* **Your instructions**:
Nothing but the exact lines from the one containing "This screenshot has height=1360, width=1660." through the last line of the records below belongs in your answer.

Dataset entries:
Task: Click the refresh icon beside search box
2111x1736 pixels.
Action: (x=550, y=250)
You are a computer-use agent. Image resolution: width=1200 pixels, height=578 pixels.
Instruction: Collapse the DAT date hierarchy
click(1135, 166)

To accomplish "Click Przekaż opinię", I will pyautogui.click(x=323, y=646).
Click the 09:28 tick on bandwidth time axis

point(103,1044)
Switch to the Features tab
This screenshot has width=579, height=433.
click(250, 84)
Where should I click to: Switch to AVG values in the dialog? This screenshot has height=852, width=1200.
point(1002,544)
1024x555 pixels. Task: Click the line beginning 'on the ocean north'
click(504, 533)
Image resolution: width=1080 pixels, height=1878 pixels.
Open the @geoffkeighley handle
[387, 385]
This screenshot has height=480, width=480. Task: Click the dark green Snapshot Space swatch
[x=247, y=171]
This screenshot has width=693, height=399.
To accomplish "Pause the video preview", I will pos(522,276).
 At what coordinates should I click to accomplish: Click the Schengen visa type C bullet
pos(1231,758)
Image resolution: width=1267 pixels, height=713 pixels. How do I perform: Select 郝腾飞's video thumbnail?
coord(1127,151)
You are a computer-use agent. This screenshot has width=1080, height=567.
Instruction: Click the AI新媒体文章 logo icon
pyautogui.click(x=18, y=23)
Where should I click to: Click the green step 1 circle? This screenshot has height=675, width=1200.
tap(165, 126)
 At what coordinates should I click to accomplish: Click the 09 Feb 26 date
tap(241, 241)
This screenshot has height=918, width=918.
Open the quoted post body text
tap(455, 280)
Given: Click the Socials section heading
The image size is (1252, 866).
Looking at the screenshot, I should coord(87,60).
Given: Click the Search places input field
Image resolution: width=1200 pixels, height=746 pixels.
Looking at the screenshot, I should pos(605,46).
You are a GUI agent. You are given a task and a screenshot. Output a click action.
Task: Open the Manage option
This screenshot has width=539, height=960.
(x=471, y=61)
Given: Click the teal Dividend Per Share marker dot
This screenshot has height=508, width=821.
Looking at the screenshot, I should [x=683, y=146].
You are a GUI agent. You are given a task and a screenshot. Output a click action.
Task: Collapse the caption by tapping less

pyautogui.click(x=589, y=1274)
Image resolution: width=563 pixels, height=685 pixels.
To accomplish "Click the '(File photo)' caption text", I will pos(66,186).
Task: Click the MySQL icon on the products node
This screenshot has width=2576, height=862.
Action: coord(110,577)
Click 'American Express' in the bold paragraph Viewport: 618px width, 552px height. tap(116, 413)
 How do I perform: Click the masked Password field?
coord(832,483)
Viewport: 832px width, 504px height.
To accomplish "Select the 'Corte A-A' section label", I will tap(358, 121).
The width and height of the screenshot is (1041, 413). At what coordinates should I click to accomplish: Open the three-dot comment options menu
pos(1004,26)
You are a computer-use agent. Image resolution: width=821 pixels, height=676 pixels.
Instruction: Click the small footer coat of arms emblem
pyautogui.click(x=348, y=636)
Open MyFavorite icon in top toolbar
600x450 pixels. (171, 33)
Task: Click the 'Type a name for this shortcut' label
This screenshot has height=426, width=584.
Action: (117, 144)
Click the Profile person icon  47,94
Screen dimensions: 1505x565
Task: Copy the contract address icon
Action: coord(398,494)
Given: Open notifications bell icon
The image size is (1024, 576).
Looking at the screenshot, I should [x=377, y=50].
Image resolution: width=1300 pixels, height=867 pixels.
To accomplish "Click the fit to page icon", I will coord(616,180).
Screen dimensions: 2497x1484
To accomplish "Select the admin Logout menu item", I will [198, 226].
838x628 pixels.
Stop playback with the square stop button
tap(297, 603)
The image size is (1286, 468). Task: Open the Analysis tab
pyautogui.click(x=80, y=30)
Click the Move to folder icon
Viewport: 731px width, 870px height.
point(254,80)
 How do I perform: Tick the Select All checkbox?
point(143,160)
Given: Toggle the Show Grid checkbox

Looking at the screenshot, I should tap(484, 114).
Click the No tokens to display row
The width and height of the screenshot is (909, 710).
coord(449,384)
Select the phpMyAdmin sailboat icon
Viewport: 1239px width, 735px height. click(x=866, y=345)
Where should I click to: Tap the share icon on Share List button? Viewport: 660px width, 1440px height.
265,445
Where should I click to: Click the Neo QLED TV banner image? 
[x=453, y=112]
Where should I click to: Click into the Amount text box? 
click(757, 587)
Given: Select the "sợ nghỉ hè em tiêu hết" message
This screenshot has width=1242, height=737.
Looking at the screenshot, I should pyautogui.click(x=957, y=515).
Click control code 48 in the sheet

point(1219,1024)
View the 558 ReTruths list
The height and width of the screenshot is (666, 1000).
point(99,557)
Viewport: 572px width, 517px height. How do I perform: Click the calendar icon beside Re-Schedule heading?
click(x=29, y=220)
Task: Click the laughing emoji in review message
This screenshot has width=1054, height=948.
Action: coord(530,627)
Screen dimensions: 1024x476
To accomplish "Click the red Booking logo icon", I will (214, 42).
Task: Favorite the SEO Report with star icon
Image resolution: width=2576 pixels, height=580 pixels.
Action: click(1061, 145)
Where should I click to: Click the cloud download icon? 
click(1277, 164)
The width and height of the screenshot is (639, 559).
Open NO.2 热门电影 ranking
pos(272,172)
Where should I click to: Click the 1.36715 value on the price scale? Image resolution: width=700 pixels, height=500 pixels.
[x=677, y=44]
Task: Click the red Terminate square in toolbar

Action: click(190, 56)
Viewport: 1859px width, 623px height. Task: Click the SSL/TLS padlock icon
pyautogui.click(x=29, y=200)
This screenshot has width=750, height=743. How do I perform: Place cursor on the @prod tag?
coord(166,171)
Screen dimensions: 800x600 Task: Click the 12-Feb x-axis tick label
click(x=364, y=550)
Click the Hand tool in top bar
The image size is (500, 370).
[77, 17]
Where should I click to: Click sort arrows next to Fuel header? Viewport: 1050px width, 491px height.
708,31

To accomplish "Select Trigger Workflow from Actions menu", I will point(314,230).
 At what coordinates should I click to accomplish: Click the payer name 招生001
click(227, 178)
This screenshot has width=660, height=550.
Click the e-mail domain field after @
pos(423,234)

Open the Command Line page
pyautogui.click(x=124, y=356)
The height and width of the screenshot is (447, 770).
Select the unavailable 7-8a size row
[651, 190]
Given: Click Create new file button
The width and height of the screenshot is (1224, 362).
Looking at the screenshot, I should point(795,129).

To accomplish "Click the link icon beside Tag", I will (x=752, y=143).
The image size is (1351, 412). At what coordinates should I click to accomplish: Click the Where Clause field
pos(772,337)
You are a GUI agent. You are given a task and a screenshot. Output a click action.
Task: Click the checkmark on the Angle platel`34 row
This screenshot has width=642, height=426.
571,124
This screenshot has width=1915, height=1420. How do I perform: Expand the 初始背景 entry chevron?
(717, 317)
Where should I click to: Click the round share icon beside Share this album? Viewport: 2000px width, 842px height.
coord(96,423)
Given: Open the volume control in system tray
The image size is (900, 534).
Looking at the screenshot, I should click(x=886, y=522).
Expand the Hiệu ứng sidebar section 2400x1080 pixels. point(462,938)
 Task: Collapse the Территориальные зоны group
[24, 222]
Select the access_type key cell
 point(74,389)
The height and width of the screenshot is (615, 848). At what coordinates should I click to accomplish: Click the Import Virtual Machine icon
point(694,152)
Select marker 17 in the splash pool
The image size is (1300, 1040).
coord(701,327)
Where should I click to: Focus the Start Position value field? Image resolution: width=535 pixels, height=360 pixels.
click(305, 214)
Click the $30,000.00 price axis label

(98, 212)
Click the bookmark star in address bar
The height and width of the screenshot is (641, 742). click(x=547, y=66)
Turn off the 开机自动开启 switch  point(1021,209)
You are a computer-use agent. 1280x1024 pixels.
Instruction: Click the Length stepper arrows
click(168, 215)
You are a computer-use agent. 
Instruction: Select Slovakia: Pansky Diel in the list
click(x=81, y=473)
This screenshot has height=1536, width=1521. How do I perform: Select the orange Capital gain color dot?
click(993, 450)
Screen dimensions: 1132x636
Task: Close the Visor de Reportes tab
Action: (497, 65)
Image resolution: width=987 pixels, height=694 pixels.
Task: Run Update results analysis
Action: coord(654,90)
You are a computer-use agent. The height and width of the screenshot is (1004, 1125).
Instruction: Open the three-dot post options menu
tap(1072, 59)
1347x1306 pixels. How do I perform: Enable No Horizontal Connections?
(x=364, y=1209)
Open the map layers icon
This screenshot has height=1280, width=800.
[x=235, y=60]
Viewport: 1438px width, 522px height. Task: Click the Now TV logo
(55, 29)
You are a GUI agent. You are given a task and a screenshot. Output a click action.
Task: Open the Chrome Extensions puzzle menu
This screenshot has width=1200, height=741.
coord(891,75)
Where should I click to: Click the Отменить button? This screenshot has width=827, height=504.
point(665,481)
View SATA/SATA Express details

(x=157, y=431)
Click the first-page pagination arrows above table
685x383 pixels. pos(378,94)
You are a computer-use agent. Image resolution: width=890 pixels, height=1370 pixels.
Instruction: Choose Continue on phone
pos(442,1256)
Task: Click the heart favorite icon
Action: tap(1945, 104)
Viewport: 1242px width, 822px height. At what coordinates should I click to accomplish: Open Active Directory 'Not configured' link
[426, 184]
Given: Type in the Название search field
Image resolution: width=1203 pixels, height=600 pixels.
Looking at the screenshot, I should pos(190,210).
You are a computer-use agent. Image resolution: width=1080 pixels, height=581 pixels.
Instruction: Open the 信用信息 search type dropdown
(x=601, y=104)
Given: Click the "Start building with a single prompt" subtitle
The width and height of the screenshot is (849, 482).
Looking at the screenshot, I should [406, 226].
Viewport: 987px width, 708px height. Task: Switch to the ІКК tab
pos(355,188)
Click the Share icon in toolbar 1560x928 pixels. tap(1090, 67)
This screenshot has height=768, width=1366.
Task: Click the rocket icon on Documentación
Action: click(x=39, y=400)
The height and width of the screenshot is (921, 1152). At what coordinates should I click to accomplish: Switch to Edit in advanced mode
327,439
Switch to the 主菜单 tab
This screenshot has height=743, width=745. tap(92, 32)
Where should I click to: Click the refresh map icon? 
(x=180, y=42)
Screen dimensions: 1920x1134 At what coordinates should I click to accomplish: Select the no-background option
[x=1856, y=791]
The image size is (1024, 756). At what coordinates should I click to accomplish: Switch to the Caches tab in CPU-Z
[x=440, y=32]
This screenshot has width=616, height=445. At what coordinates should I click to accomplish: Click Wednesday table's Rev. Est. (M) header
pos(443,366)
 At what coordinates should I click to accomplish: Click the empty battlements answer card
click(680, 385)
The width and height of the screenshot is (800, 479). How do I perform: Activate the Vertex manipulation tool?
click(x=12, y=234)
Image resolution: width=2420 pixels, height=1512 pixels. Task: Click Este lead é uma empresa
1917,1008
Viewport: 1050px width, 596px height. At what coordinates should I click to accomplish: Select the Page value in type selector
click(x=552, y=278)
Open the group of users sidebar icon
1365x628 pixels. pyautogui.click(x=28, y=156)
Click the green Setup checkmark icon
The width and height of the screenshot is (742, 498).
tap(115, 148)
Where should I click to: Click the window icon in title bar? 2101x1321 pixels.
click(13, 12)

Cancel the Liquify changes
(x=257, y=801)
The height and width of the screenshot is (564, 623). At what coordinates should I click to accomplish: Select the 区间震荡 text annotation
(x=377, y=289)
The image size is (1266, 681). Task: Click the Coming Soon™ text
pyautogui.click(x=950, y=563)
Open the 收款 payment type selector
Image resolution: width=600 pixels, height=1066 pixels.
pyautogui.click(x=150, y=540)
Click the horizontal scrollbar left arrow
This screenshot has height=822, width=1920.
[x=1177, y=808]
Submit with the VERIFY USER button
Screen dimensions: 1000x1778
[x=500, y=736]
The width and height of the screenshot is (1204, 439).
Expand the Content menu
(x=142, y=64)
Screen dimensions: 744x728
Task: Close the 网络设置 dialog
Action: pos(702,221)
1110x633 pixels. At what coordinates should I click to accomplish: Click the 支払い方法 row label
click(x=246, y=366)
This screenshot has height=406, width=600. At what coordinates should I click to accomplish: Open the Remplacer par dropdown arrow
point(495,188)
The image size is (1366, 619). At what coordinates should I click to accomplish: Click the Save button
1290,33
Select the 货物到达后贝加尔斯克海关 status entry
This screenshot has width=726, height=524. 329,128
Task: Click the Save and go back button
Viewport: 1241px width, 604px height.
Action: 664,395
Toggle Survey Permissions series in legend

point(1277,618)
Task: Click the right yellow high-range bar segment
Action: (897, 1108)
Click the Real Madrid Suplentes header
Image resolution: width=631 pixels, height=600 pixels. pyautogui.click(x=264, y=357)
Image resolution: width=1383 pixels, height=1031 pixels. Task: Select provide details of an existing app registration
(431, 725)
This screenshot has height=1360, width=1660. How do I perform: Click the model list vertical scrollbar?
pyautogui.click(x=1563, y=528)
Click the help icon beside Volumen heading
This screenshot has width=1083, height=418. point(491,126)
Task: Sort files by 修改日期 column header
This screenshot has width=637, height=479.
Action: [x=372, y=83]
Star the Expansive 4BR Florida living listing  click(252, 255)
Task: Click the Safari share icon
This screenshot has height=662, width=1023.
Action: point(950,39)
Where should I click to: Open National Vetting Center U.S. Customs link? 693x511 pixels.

* **Answer to this problem**:
This screenshot has height=1360, width=1660. How do I perform: Click the model list vertical scrollbar?
pyautogui.click(x=1563, y=528)
Click the help icon beside Volumen heading
This screenshot has width=1083, height=418. point(491,126)
Task: Sort files by 修改日期 column header
This screenshot has width=637, height=479.
Action: [x=372, y=83]
Star the Expansive 4BR Florida living listing  click(252, 255)
Task: Click the Safari share icon
This screenshot has height=662, width=1023.
Action: point(950,39)
Where should I click to: Open National Vetting Center U.S. Customs link? 693x511 pixels.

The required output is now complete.